>>>>
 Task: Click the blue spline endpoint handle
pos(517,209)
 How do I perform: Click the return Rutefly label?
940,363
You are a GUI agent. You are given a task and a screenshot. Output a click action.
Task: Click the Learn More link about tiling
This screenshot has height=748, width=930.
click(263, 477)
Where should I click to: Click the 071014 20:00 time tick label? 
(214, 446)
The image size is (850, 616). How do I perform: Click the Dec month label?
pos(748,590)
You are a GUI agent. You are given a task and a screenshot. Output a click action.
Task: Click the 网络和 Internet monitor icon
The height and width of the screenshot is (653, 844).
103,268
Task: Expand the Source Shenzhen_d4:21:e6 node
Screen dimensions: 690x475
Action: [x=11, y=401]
<<<<
>>>>
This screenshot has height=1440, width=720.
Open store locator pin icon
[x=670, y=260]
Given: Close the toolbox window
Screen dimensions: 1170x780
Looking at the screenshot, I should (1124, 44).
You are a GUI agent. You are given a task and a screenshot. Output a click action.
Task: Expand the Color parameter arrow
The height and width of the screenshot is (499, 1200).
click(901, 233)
<<<<
>>>>
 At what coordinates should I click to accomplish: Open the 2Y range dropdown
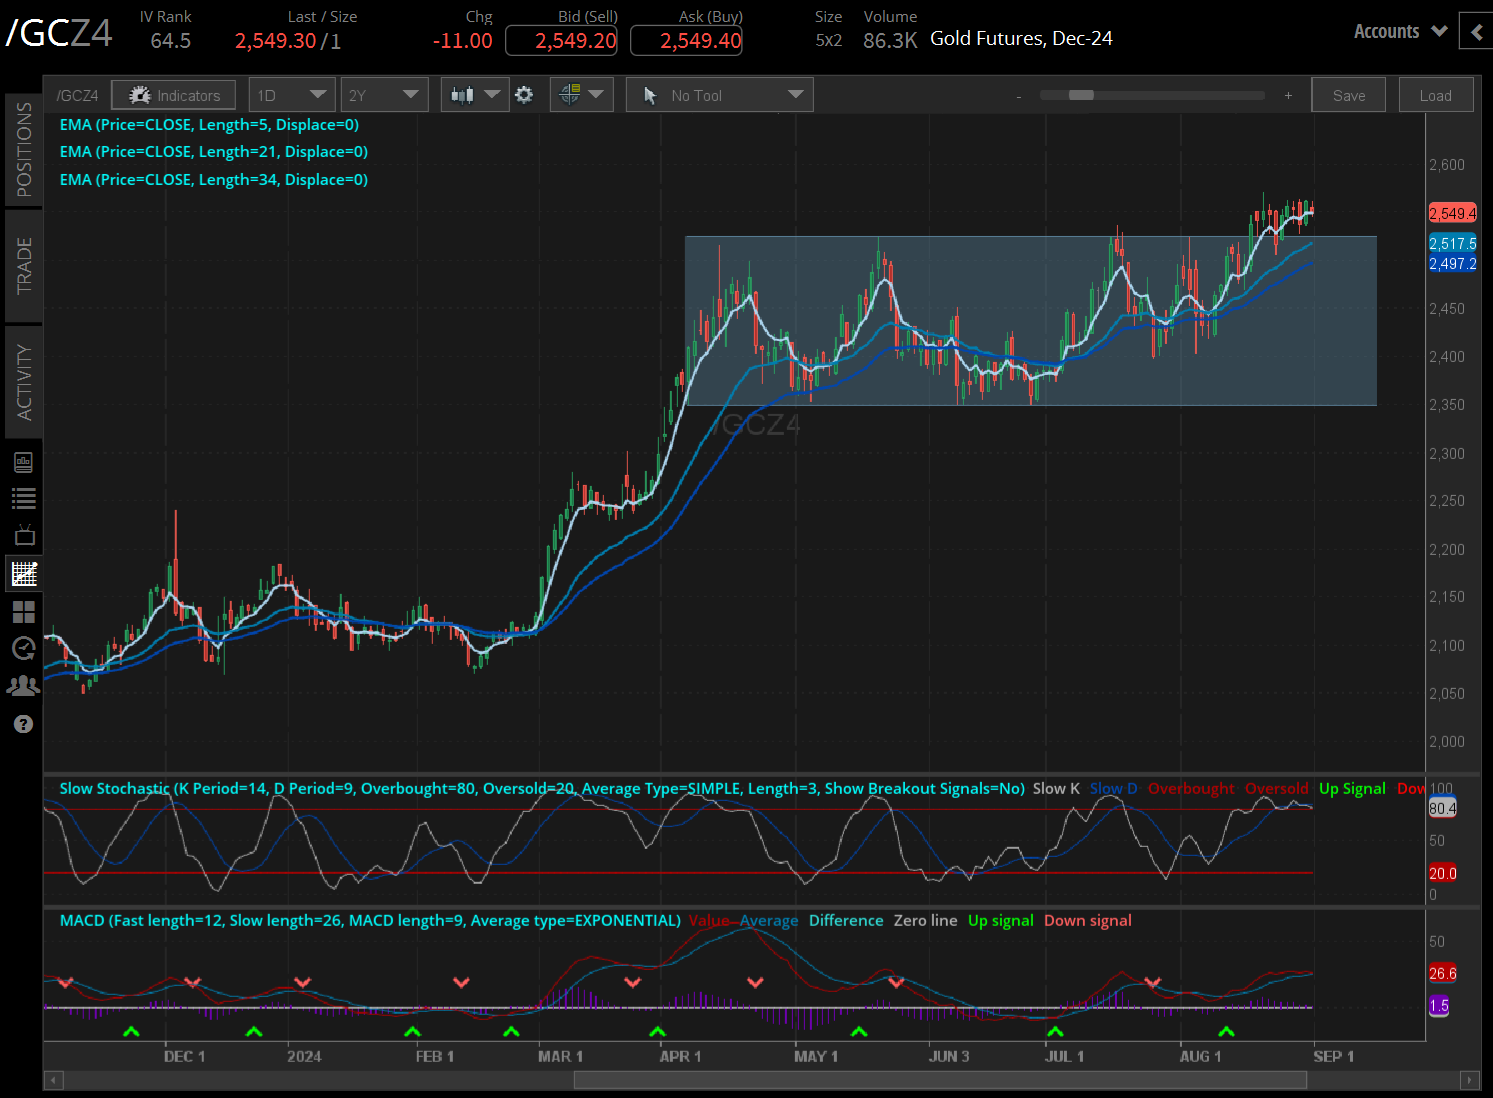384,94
<<<<
What you will do => Look over the records above, and wherever a line contains the string "Expand", copy that line.

Response to the task =>
Task: Expand the Source Shenzhen_d4:21:e6 node
Task: Expand the Color parameter arrow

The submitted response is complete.